A New Methodology for Comparing Knock Mitigation Strategies and Their Stability Margin 2023-01-0248

The automotive sector is rapidly transitioning to decarbonized, electric vehicles solutions. However, due to challenges with such rapid adoption, Internal combustion engines (ICE) are expected to be used for decades to come. In this transition period it is important to continue to improve ICE efficiency. A key design parameter to increase ICE efficiency is the compression ratio. For gasoline engines, the compression ratio is limited so as to avoid knock. Engine designers can employ several strategies to mitigate knock and enable higher compression ratios. In this study, a new methodology has been developed to compare various knock mitigation strategies. By comparing the knock limited load at a given combustion phasing the expected compression ratio increase can be inferred. Knock mitigation techniques examined in the paper include coolant temperature, manifold temperature, start of injection, split fuel injection, exhaust gas recirculation (EGR), and water injection, both port and direct.
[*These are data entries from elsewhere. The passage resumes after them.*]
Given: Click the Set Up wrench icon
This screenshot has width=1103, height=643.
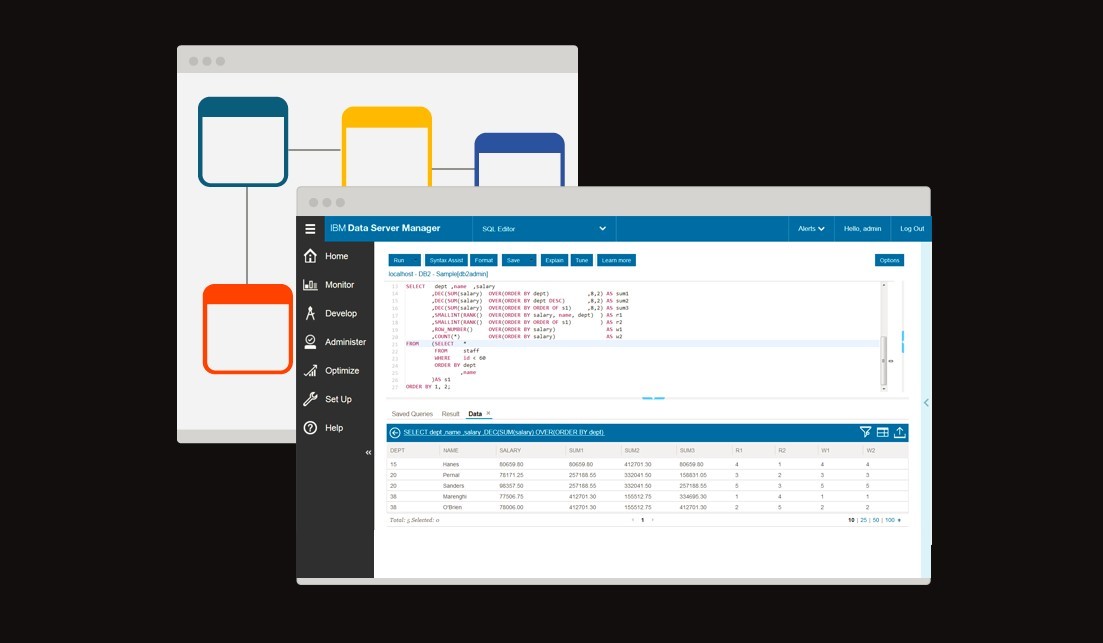Looking at the screenshot, I should pyautogui.click(x=310, y=399).
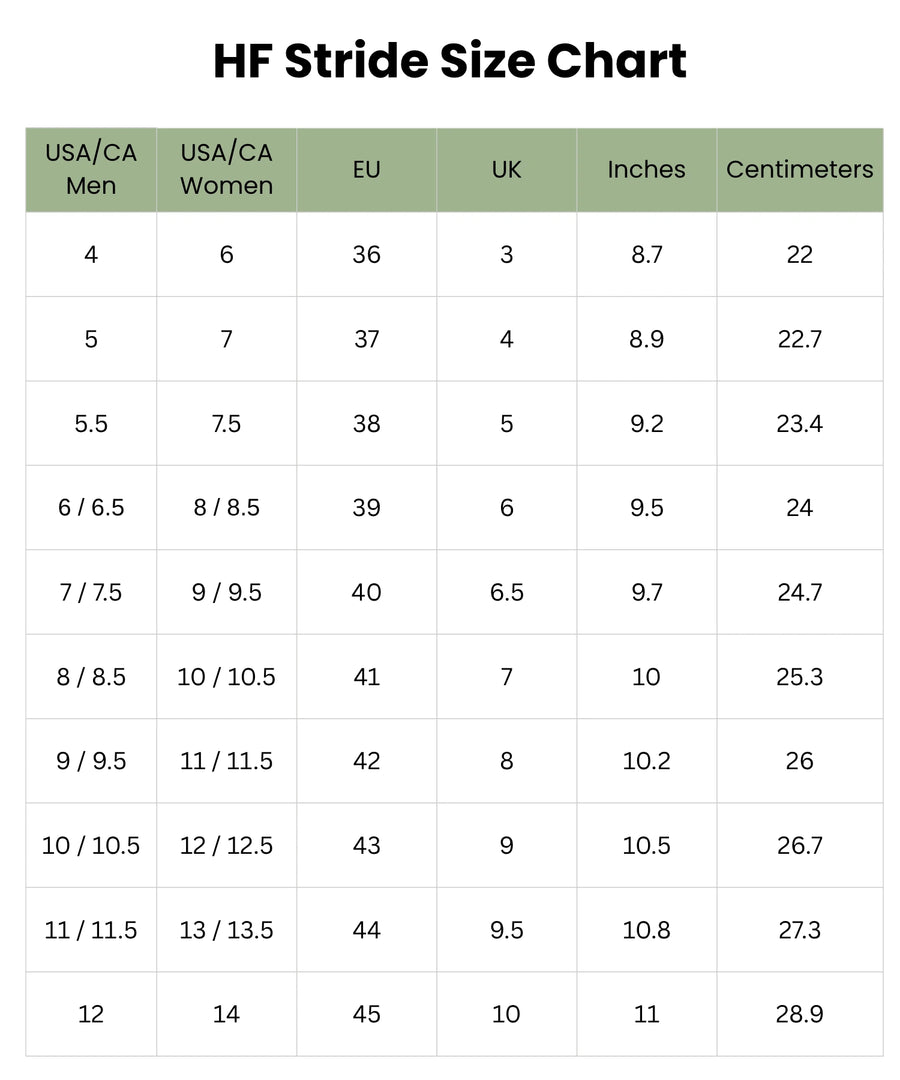Click the UK column header

pyautogui.click(x=507, y=169)
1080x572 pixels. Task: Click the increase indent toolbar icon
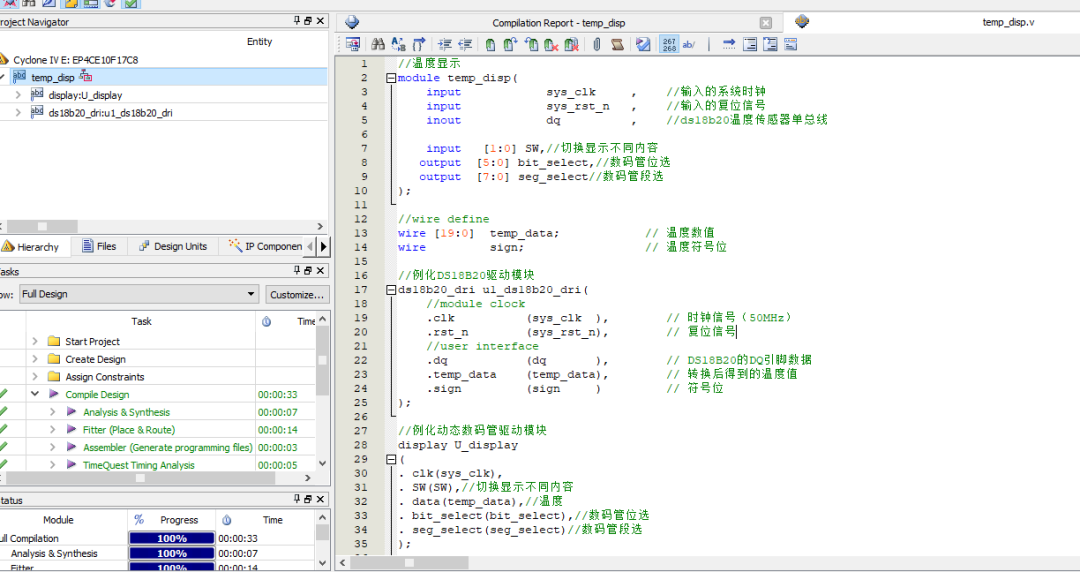coord(444,44)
Critically, a knock mitigation technology should not excessively compromise the combustion stability. This methodology includes a test for the combustion phasing at a 5% coefficient of variation (CoV) of the net indicated mean effective pressure (nIMEP). The difference between the CA50 at the knock limited load and the stability limited is noted as the stability margin. It is critical for designers and engineers to insure that an engine operates within both the knock and stability boundaries. Different strategies for knock mitigation affect knock and stability differently. The proposed methodology provides an efficient yet accurate way to quantify the impact of technologies. For example, EGR provides a significant increase in knock limited load but also decreases the stability margin by increasing ignition requirements. Water injection, on a per volume basis, provided a smaller increase in knock limited load but has a smaller impact on combustion stability.